He said to me, "We have reached that point in the summer when every day needs to involve harvesting fruit of some kind." At the time, he was on a ladder and I on the ground, both of us furiously pulling cherries off the tree, filling repurposed plastic tubs over and over. The sour cherry tree was the first fruit tree we planted nine years ago. From the next spring on, it has been our second leading producer of fruit on the property, only surpassed by the raspberries that try to take over the world every year. We had one single year when a late frost knocked out the bulk of the fruit, but every other year has been gangbusters.

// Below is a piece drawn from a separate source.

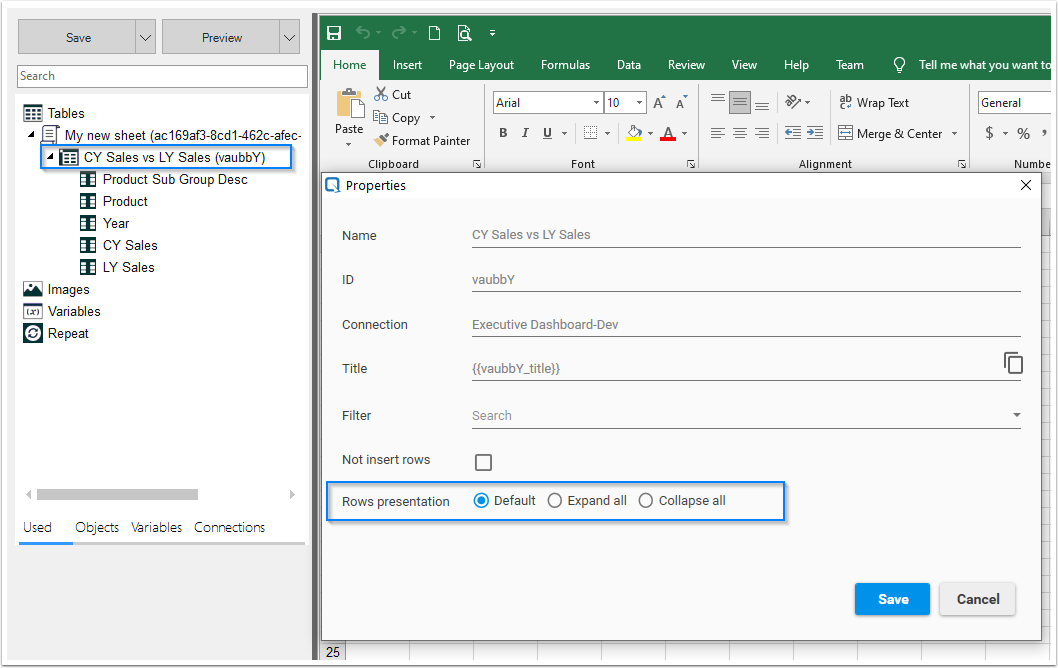The height and width of the screenshot is (668, 1058).
Task: Open the Filter search dropdown
Action: pos(1017,414)
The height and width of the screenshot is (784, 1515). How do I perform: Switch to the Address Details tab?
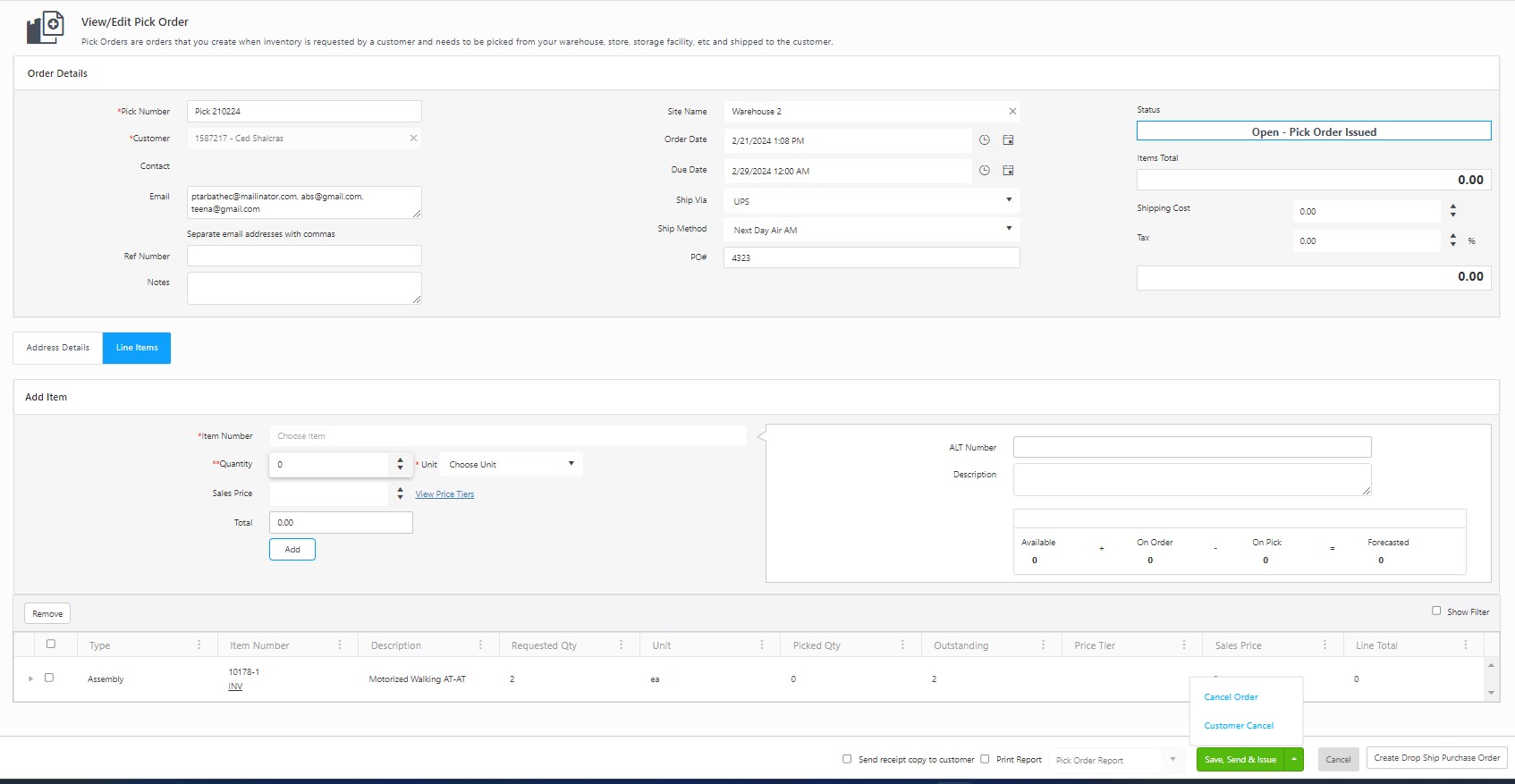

The hardest part is getting the cloud cover and cool enough weather in July to pick them. The worst job is pitting them. I suggested we pick a series on TV to binge, while we pass the pitters back and forth. It is a messy, sticky process, but having a movie or something to distract helps greatly. This year we got so much it will need to be a series, not just a single flick. I pulled out the largest stainless steel bowl I own, and we filled it to mounding. There are still plenty of cherries on the tree--enough that we suggested the neighbors grab a pint or two to snack on any time they want to come pick them.
We still haven't gotten more canning supplies, but with the amount of fruit we are getting this year, that will be the only thing we can do with it. Well, that or buy a chest freezer. I think I'd rather can up some pie filling and try that maraschino recipe I saw a few weeks ago.
And for some reason, I keep thinking of Erma Bombeck books from my childhood.